Kadang aku heran sendiri, bagaimana semesta bisa menyelipkan energi baru di sela-sela kelelahan. Satu malam, setelah Ray tidur lebih cepat dari biasanya, aku bisa menyelesaikan dua halaman cerpen yang tertunda sejak minggu lalu. Lain waktu, aku hanya sempat menulis satu bait puisi di notes ponsel, tapi bait itu terasa seperti pelukan kecil untuk diriku sendiri.
Tulisan-tulisan itu belum tentu langsung kukirim ke mana-mana. Ada yang masih kusimpan rapi di folder laptop, ada yang hanya kubaca ulang sendiri saat butuh pengingat kenapa aku mulai semua ini. Tapi satu hal yang pasti: aku merasa hidup setiap kali menulis.
Menulis bukan lagi tentang "mau dipublikasikan di mana", tapi tentang "apa yang ingin benar-benar kusampaikan hari ini". Dan kadang, itu cukup. Bahkan saat tak ada yang membaca, aku tahu aku sedang menyelamatkan diriku sendiri.
Radit sering bilang, “Tulisanmu tuh kayak kamu banget, Na. Nggak usah muluk-muluk.

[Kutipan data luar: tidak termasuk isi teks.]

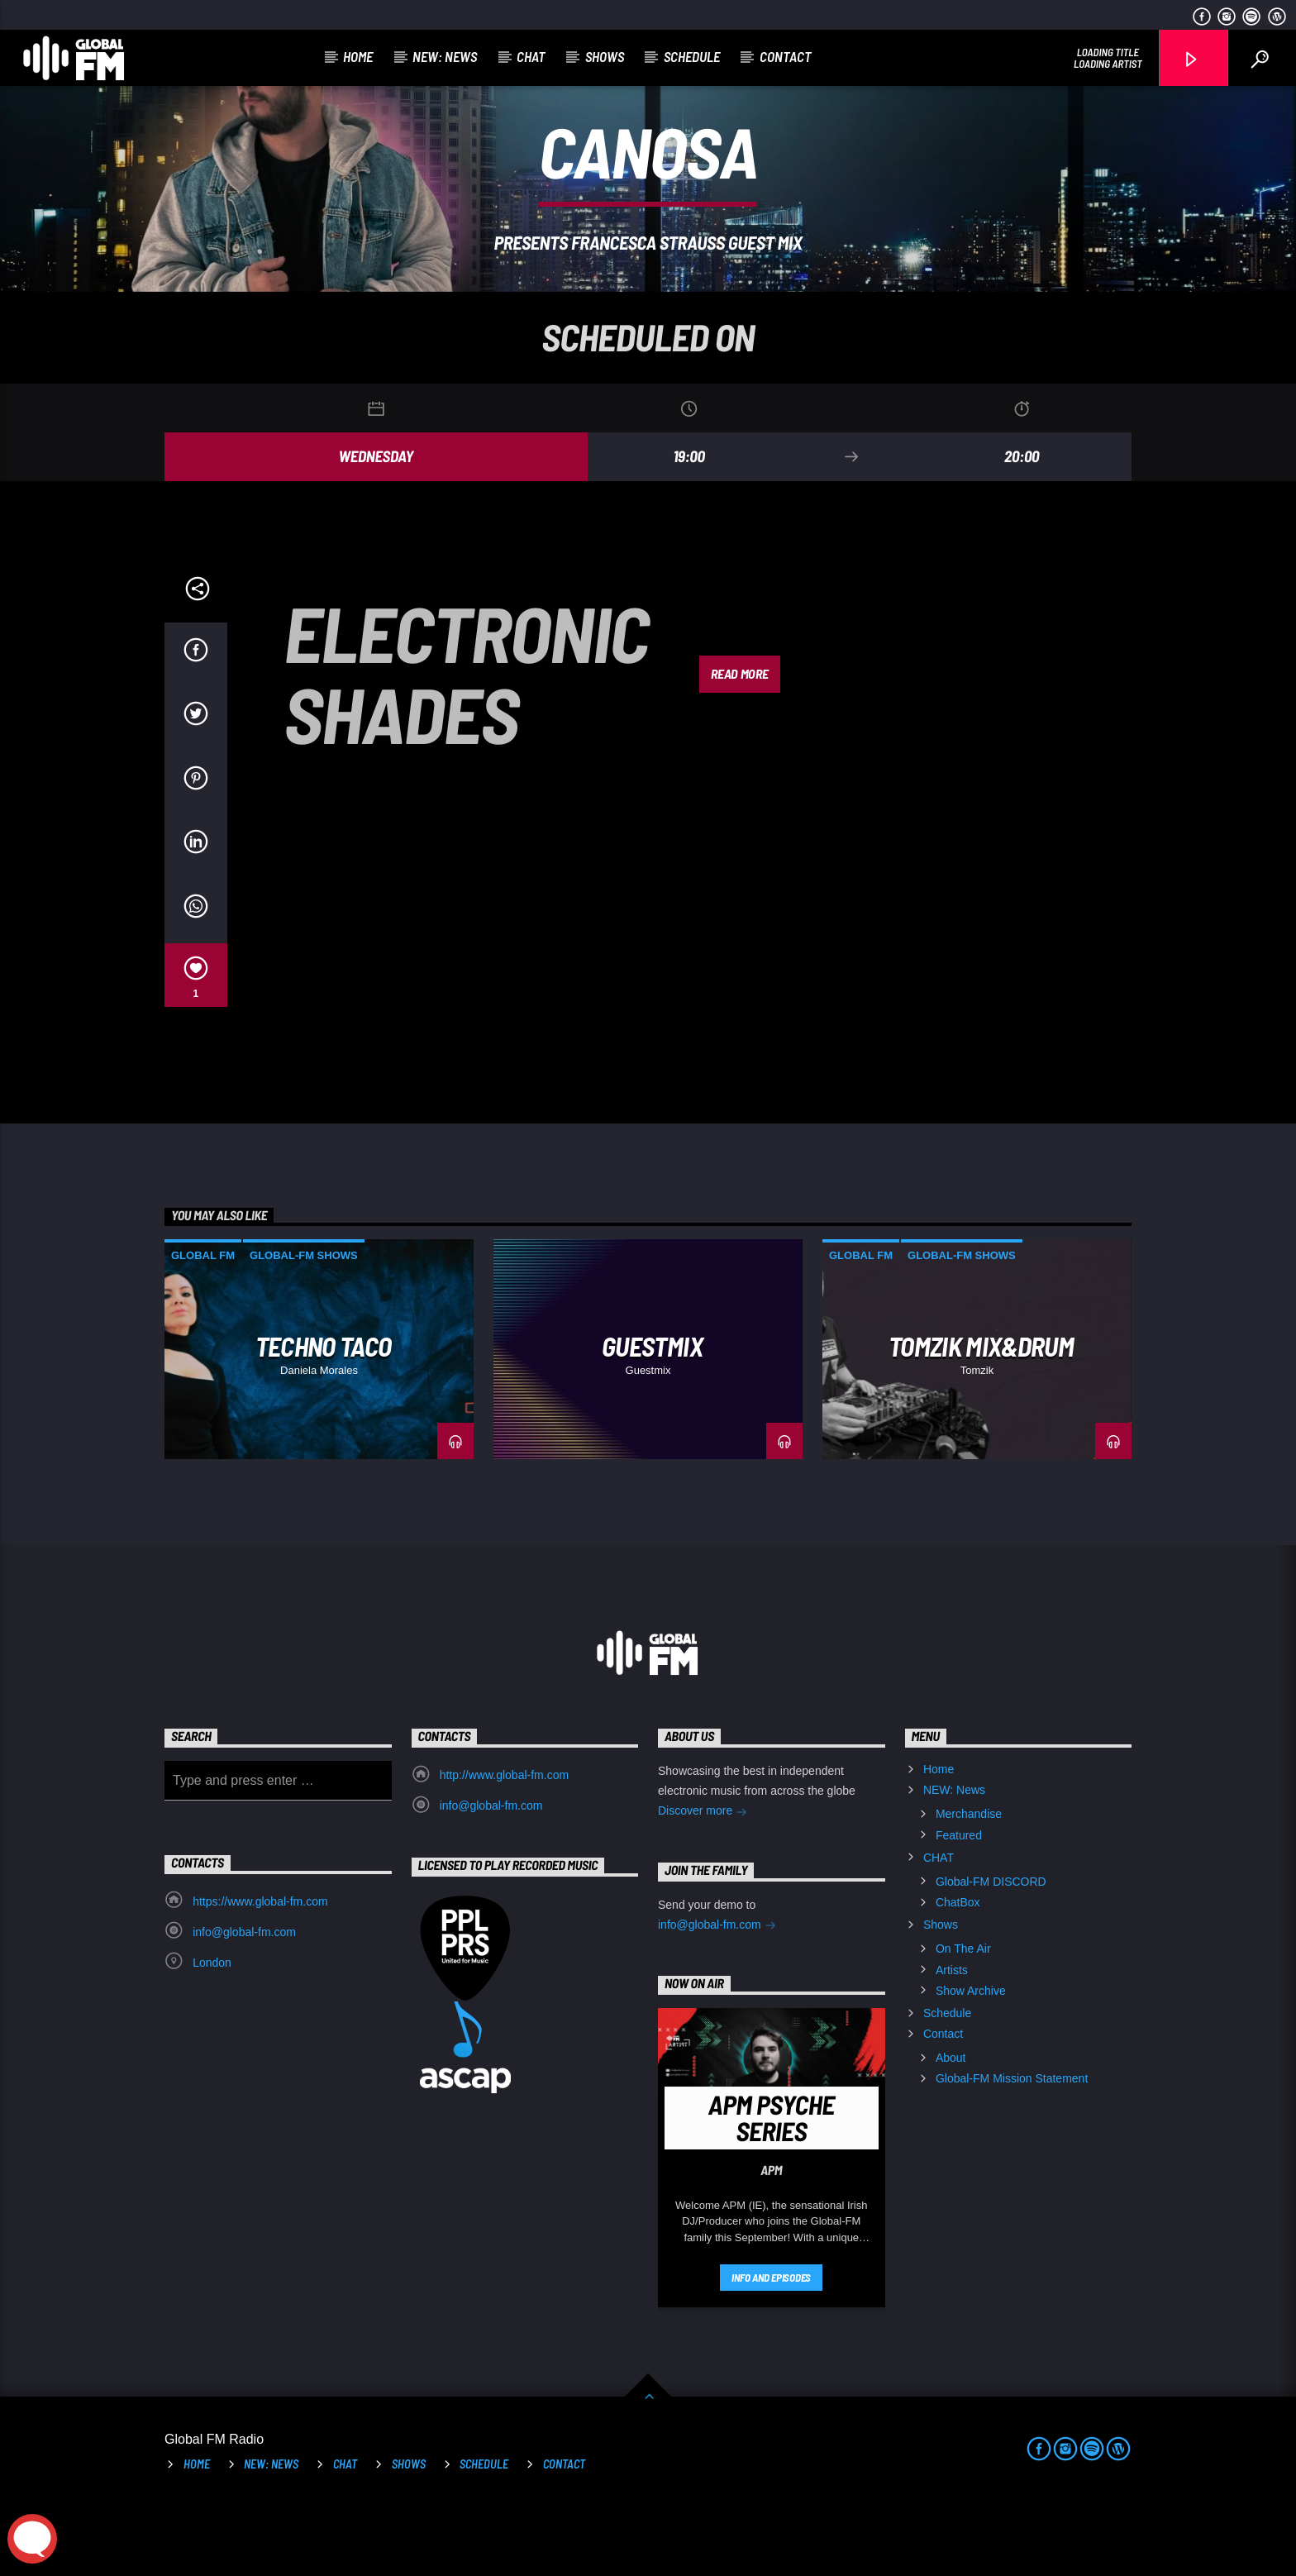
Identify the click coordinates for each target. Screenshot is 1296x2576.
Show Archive (971, 2060)
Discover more (702, 1881)
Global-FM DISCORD (991, 1951)
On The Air (963, 2018)
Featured (959, 1904)
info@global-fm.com (491, 1875)
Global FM (203, 1325)
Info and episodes (771, 2347)
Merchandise (969, 1883)
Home (358, 56)
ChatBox (958, 1971)
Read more (739, 743)
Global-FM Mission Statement (1012, 2147)
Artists (952, 2039)
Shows (604, 56)
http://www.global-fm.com (504, 1844)
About (951, 2127)
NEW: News (444, 56)
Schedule (692, 56)
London (212, 2032)
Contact (786, 56)
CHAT (531, 56)
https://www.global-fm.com (260, 1970)
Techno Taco (323, 1415)
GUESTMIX (652, 1415)
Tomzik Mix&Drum (981, 1415)
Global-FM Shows (304, 1325)
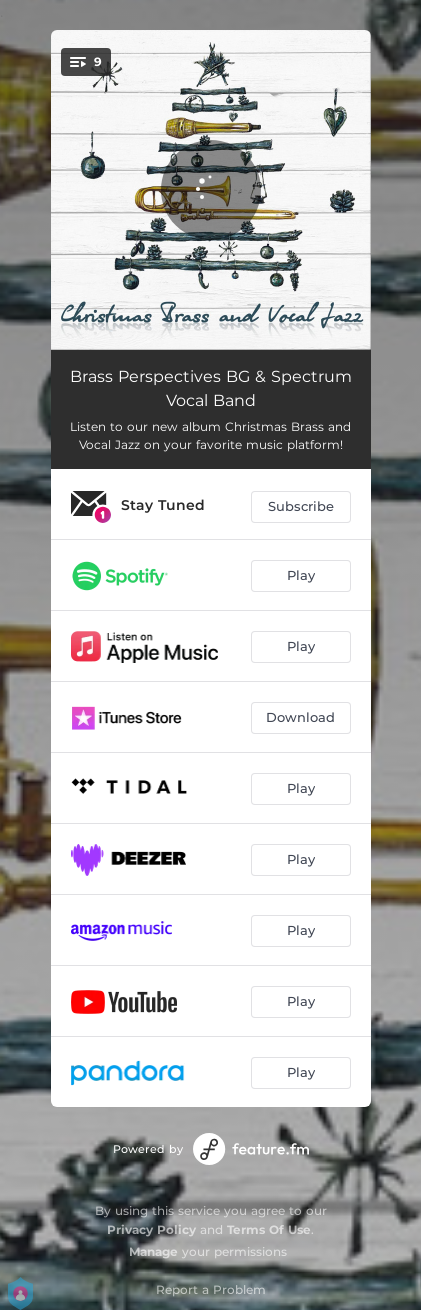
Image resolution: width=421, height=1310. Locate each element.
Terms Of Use (269, 1229)
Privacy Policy (151, 1229)
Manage (153, 1251)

Yang penting jujur.”
Dan aku mulai percaya, mungkin itu memang cukup: menulis dengan jujur.
Dan malam itu, sebelum tidur, aku mencatat sesuatu di jurnal kecilku:
Menulis membuatku merasa utuh.
Capek? Iya. Tapi juga bahagia.
Karena akhirnya… aku tidak sekadar menjalani hidup.
Aku juga sedang menghidupkan kembali mimpi.
Aku menutup jurnal, merebahkan tubuh, dan tersenyum.
Besok pagi, hidup akan sibuk lagi. Tapi malam ini, hatiku penuh.
Dan untuk pertama kalinya, aku tak ingin mengubah apa pun.